[Stored data entries]
----------------------------------------
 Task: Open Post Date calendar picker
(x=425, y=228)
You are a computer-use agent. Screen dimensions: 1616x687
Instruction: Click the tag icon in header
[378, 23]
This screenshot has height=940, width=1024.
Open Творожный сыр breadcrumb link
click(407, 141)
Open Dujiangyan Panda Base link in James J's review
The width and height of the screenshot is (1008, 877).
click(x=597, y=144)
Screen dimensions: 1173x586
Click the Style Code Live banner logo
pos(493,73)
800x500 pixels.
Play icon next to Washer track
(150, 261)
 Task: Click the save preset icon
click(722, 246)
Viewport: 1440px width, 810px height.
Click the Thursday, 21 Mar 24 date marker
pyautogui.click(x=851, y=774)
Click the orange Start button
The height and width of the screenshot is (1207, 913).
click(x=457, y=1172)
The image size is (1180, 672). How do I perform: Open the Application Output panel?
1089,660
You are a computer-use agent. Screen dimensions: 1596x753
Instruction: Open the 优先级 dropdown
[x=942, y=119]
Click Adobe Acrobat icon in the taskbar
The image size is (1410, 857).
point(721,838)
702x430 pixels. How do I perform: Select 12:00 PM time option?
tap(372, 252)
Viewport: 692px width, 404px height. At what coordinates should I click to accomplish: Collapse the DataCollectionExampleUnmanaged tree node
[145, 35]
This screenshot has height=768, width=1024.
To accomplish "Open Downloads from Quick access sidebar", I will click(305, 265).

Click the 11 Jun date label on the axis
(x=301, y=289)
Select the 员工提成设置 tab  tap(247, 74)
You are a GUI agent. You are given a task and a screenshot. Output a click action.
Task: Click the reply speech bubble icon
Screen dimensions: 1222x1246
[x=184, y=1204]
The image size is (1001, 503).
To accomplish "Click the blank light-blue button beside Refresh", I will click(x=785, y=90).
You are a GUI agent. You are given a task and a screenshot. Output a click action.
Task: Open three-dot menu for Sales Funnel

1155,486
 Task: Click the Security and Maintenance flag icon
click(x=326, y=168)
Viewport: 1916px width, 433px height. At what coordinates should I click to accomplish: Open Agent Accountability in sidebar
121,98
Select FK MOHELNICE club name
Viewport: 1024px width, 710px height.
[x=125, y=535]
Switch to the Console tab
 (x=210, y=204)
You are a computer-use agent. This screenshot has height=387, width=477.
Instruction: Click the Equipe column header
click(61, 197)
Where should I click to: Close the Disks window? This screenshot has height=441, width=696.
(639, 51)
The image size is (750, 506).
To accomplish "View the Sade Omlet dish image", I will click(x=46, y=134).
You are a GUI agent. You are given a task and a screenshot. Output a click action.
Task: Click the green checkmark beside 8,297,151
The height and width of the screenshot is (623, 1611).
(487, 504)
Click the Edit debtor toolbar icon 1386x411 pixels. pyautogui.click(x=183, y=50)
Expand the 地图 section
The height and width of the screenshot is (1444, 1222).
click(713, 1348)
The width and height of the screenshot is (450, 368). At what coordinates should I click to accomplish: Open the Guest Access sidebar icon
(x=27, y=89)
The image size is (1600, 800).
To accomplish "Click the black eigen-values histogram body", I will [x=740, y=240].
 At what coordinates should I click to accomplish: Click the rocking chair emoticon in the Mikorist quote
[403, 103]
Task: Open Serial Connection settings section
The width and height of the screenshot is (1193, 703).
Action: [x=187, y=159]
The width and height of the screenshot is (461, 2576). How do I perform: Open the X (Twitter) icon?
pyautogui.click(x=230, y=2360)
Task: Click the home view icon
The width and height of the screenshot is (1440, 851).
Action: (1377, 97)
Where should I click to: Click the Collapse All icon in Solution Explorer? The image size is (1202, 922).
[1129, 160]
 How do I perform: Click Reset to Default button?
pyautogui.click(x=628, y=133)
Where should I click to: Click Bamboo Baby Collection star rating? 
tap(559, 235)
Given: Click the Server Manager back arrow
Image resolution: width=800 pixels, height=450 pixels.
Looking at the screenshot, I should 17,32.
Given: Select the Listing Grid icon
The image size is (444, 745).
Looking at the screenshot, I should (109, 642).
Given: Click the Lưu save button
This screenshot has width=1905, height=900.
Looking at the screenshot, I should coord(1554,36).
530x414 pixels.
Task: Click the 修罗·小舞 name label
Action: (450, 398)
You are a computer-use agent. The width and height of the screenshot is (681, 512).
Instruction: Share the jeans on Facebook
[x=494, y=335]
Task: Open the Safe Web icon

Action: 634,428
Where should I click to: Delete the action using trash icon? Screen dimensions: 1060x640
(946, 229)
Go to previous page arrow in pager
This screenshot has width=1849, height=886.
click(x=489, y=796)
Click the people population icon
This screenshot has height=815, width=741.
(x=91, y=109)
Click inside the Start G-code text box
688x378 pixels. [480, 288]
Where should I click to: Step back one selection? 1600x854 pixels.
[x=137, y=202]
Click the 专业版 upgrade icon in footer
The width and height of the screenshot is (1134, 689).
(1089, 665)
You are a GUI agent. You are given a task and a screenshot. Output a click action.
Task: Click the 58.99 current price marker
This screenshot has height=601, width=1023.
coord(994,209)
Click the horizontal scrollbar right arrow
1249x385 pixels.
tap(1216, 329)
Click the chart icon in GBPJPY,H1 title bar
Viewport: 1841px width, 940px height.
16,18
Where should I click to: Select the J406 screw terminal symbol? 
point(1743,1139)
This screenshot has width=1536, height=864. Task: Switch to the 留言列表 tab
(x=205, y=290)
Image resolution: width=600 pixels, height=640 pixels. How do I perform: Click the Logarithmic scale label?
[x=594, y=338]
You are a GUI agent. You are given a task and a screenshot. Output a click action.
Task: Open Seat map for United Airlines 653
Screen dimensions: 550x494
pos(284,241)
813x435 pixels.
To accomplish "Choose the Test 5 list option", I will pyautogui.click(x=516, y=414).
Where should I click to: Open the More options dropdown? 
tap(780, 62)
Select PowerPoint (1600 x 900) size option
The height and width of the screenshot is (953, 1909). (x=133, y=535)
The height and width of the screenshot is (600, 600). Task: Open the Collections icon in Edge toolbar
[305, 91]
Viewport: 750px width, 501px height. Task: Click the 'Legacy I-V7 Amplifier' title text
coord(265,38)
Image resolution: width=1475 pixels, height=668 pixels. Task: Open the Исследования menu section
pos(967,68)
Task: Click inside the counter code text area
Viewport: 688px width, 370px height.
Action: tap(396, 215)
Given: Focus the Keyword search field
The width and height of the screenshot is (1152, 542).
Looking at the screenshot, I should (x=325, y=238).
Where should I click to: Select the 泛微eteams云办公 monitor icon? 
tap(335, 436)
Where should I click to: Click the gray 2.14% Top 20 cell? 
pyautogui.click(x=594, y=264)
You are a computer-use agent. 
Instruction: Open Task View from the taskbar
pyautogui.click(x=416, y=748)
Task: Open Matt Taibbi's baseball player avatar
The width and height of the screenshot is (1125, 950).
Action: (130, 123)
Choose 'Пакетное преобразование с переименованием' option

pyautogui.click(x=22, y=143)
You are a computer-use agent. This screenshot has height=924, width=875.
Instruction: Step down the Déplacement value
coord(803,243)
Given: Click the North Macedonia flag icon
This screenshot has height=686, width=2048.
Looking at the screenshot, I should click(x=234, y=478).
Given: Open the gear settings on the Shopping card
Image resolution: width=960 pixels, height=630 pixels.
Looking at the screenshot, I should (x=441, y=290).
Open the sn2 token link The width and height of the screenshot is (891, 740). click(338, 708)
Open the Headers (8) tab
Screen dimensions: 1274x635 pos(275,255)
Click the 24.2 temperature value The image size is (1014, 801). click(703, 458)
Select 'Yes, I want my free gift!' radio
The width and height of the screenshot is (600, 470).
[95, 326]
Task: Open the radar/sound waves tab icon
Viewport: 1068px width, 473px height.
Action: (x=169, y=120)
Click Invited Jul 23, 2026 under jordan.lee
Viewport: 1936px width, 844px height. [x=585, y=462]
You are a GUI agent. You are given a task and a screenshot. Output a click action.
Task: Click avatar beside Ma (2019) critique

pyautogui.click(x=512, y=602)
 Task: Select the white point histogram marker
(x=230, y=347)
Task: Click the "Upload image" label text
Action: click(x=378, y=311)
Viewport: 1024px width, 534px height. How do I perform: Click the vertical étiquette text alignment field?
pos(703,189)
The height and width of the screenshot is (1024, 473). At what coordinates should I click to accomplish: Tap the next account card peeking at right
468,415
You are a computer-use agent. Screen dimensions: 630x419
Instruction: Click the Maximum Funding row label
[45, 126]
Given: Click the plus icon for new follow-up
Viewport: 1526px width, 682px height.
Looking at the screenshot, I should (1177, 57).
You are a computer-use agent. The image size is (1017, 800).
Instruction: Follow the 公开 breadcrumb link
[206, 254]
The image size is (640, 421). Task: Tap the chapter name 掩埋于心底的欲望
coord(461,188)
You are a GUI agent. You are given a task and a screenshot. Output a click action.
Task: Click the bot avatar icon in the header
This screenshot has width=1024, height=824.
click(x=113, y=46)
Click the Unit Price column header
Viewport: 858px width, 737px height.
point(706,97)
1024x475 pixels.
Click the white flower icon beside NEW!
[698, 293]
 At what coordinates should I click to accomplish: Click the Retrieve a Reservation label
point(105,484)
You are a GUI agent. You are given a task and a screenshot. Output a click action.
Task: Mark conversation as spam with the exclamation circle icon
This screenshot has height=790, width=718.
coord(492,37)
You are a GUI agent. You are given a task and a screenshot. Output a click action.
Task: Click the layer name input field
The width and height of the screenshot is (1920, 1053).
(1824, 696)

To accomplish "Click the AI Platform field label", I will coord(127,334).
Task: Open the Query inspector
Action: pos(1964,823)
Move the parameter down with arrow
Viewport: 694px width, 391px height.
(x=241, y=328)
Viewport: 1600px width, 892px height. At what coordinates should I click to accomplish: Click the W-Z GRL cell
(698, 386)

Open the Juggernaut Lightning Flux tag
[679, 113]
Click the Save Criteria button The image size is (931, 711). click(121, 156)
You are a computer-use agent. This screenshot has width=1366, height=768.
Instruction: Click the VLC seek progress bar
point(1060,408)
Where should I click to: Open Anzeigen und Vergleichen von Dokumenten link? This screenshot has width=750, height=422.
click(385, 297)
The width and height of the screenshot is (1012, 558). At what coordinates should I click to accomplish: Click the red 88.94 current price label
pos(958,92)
----------------------------------------
Wherever the word "settings" turns up in a line of the entries above, copy that line.

Task: Open Serial Connection settings section
Given: Open the gear settings on the Shopping card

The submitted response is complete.